▶ **BRANO PROPOSTO**:

* * * * *

Oltre l’80% dei rifiuti rinvenuti è costituito da plastica: primi fra tutti, bottiglie e sacchetti, seguiti da tappi, cannucce e bicchieri. In quasi tutte le spiagge monitorate sono presenti cicche di sigarette, e nel 40% delle spiagge ripulite sono stati ritrovati guanti, mascherine o rifiuti legati alla cattiva gestione dei DPI (inLibia, Spagna, Grecia, Croazia, Libano, Tunisia e Algeria in quantitativo maggiore).
I dati emersi dalla Clean Up The Med si mostrano in linea con quanto segnalato dai turisti e i residenti in aree costiere mediterranee che hanno preso parte all’indagine BEach CLEAN, un sondaggio sulla gestione dei rifiuti promossa dal progetto COMMON e rivolta principalmente a rafforzare il legame fra i turisti e le strutture balneari in un’ottica di sostenibilità. Sono state collezionate 200 risposte da turisti e residenti provenienti da 9 diversi Paesi: Italia, Libano, Tunisia, Algeria, Marocco, Spagna, Francia, Olanda, Albania e Lettonia. Anche in questo caso, i rifiuti più rinvenuti sono i mozziconi di sigaretta (37%) e i frammenti di plastica (35%), seguiti da tamponi di cotone (6%) e pezzi di polistirolo (4%). Il 30% dei rispondenti ha notato l’abbandono di DPI, e solo la metà afferma di aver sempre cura di smaltirli correttamente. Inoltre,il 66% dichiara che le strutture turistiche non hanno adottato misure speciali per prevenire la dispersione dei DPI nell’ambiente.
Oltre alla scarsa attenzione individuale si evidenzia la necessità di rafforzare azioni di sensibilizzazione e politiche locali e nazionali destinate alla riduzione del marine litter: il 64% degli intervistati afferma di non essere sempre attento a differenziare i rifiuti, e il 32% dichiara che in località turistiche non è possibile differenziare con facilità. Infine, il 71% pensa che i cestini di raccolta lungo le spiagge non siano sufficienti.

* * * * *

(Materiale archiviato)

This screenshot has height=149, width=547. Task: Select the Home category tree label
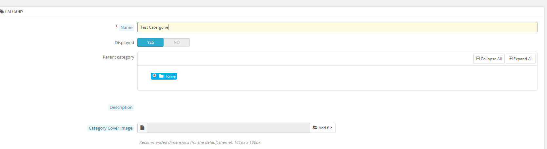(170, 76)
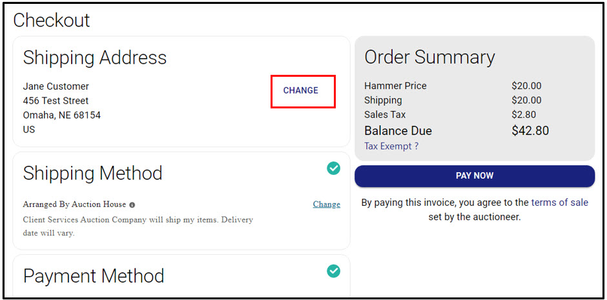Click the Shipping Method section heading
The height and width of the screenshot is (300, 607).
[92, 173]
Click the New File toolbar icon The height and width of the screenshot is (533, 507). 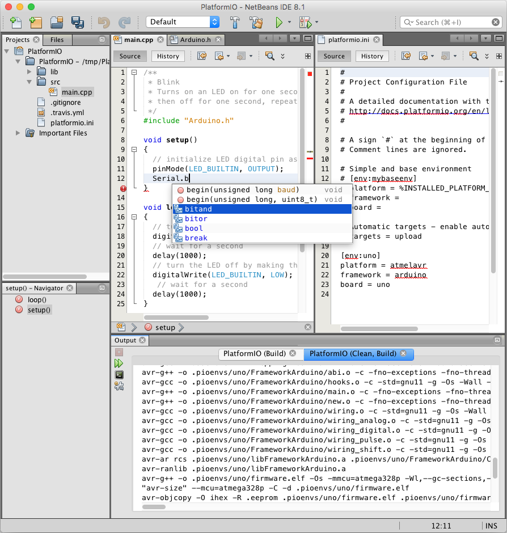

* * * * *

▶ **COSA FARE**:
Prosegui il brano sui rifiuti nelle spiagge mediterranee, riprendendo dopo la sua ultima frase.

▶ **RISPOSTA ALL'ESERCIZIO**:
“La maggior parte dei rifiuti in mare è composta da plastica e ed è frutto non solo della scarsa attenzione da parte di consumatori, ma anche da un sistema produttivo e di gestione inadeguato”aggiunge Serena Carpentieri. “Uno tra gli ostacoli maggiori alla sostenibilità ambientale è dato dalle differenti normative tra paesi del Mediterraneo. Oltre alla necessità di approvare il recepimento della Direttiva europea per la limitazione del monouso quanto prima a livello nazionale, c’è l’urgenza di affrontare il tema dei rifiuti in mare in modo integrato e di adottare politiche comuni di produzione e consumo sostenibile estese a tutto il bacino”.
Nei paesi del sud del Mediterraneo è emersa negli ultimi anni una costante tendenza all’aumento della produzione di rifiuti pro capite, con una media di 489 kg di rifiuti l’anno, che in futuro è destinata ad aumentare (+ 29% nel 2030 e + 50% nel 2050; fonte World Bank, 2018) a seguito della crescita della popolazione e del paradigma economico lineare predominante. Anche se i dati disponibili per i paesi del Mediterraneo del Sud sono limitati, sembra emergere un aumento della frazione di plastica.
“Nonostante i miglioramenti degli ultimi decenni, la raccolta differenziata rimane un problema significativo nella maggior parte dei paesi del sud Mediterraneo”, conclude Serena Carpentieri. “Un problema che può trasformarsi nell’opportunità di migliorare la copertura e l’efficienza della differenziata, con risvolti ambientali, sociali e impatti economici importanti”.